Co-Authored-By: Claude Opus 4.6 (1M context) <noreply@anthropic.com>
---
 uk_bin_collection/tests/input.json            |  27 +-
 .../councils/OrkneyIslandsCouncil.py          | 415 ++++++++++++++++++
 2 files changed, 433 insertions(+), 9 deletions(-)
 create mode 100644 uk_bin_collection/uk_bin_collection/councils/OrkneyIslandsCouncil.py

diff --git a/uk_bin_collection/tests/input.json b/uk_bin_collection/tests/input.json
index 1967b2d9d6..91e87957ec 100755
--- a/uk_bin_collection/tests/input.json
+++ b/uk_bin_collection/tests/input.json
@@ -879,7 +879,7 @@
         "url": "https://environmentfirst.co.uk/house.php?uprn=100060055444",
         "wiki_command_url_override": "https://environmentfirst.co.uk/house.php?uprn=XXXXXXXXXX",
         "wiki_name": "Environment First",
-        "wiki_note": "For properties with collections managed by Environment First, such as Lewes and Eastbourne. Replace the XXXXXXXXXX with the UPRN of your property\u2014you can use [FindMyAddress](https://www.findmyaddress.co.uk/search) to find this."
+        "wiki_note": "For properties with collections managed by Environment First, such as Lewes and Eastbourne. Replace the XXXXXXXXXX with the UPRN of your property—you can use [FindMyAddress](https://www.findmyaddress.co.uk/search) to find this."
     },
     "EppingForestDistrictCouncil": {
         "postcode": "IG9 6EP",
@@ -1754,14 +1754,14 @@
         "LAD24CD": "E06000012"
     },
     "NorthHertfordshireDistrictCouncil": {
-            "house_number": "Stewards Flat",
-            "postcode": "SG5 1PZ",
-            "skip_get_url": true,
-            "url": "https://waste.nc.north-herts.gov.uk/w/webpage/find-bin-collection-day-input-address",
-            "web_driver": "http://selenium:4444",
-            "wiki_name": "North Hertfordshire",
-            "wiki_note": "Pass a postcode (with space) and house_number/name.

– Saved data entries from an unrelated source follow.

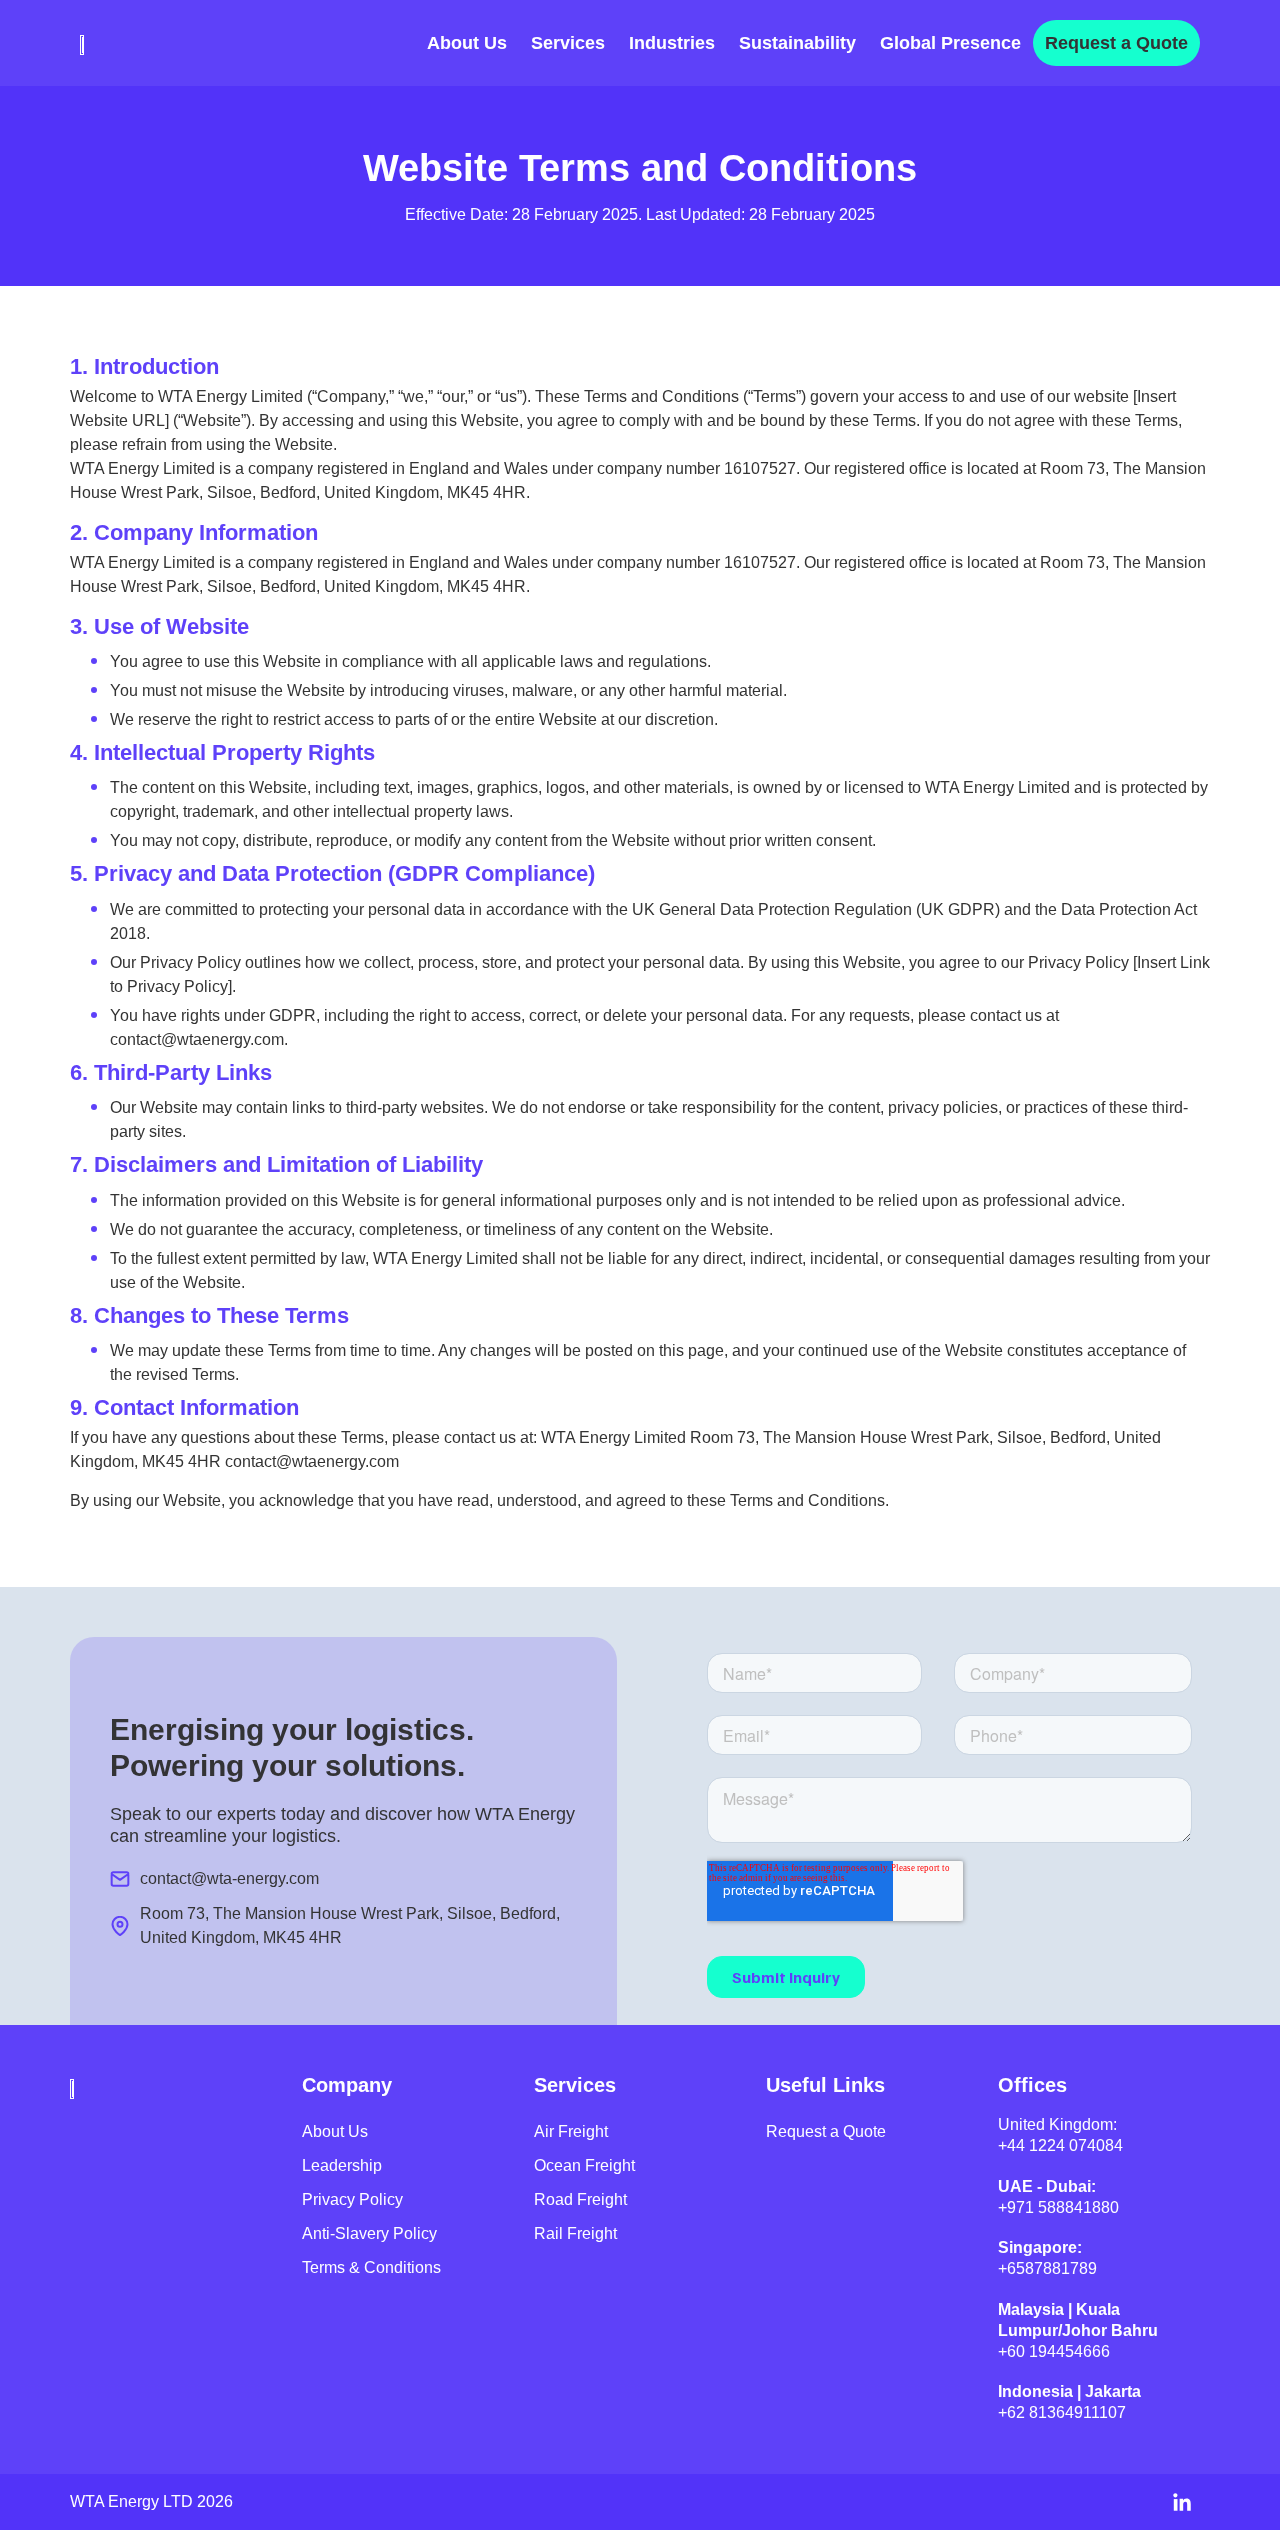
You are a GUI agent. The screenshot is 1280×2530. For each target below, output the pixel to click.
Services (568, 43)
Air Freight (571, 2131)
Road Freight (580, 2199)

The scraper performs the Liberty Create typeahead lookup and matches house_number as a case-insensitive substring.",
-            "LAD24CD": "E07000099"
+        "house_number": "Stewards Flat",
+        "postcode": "SG5 1PZ",
+        "skip_get_url": true,
+        "url": "https://waste.nc.north-herts.gov.uk/w/webpage/find-bin-collection-day-input-address",
+        "web_driver": "http://selenium:4444",
+        "wiki_name": "North Hertfordshire",
+        "wiki_note": "Pass a postcode (with space) and house_number/name. The scraper performs the Liberty Create typeahead lookup and matches house_number as a case-insensitive substring.",
+        "LAD24CD": "E07000099"
     },
     "NorthKestevenDistrictCouncil": {
         "skip_get_url": true,
@@ -2877,5 +2877,14 @@
         "wiki_name": "York",
         "wiki_note": "Provide your UPRN.",
         "LAD24CD": "E06000014"
+    },
+    "OrkneyIslandsCouncil": {
+        "LAD24CD": "S12000023",
+        "paon": "Albert Street",
+        "postcode": "KW15 1HP",
+        "skip_get_url": true,
+        "url": "https://www.orkney.gov.uk/our-services/waste-and-recycling/household-waste-and-recycling/",
+        "wiki_name": "Orkney Islands Council",
+        "wiki_note": "Pass street name as paon. Mainland areas use Google Calendar iCal feeds. Island areas return day-of-week."
     }
 }
\ No newline at end of file
diff --git a/uk_bin_collection/uk_bin_collection/councils/OrkneyIslandsCouncil.py b/uk_bin_collection/uk_bin_collection/councils/OrkneyIslandsCouncil.py
new file mode 100644
index 0000000000..ef660c98e7
--- /dev/null
+++ b/uk_bin_collection/uk_bin_collection/councils/OrkneyIslandsCouncil.py
@@ -0,0 +1,415 @@
+import base64
+import re
+from datetime import datetime
+from urllib.parse import parse_qs, urlparse
+
+import requests
+from bs4 import BeautifulSoup
+
+from uk_bin_collection.uk_bin_collection.common import *
+from uk_bin_collection.uk_bin_collection.get_bin_data import AbstractGetBinDataClass
+
+
+class CouncilClass(AbstractGetBinDataClass):
+    """
+    Concrete classes have to implement all abstract operations of the
+    base class. They can also override some operations with a default
+    implementation.
+    """
+
+    BASE_URL = "https://www.orkney.gov.uk/our-services/waste-and-recycling/household-waste-and-recycling/"
+
+    def parse_data(self, page: str, **kwargs) -> dict:
+        user_paon = kwargs.get("paon")
+        if not user_paon:
+            raise ValueError(
+                "A street name or area name is required (paon parameter). "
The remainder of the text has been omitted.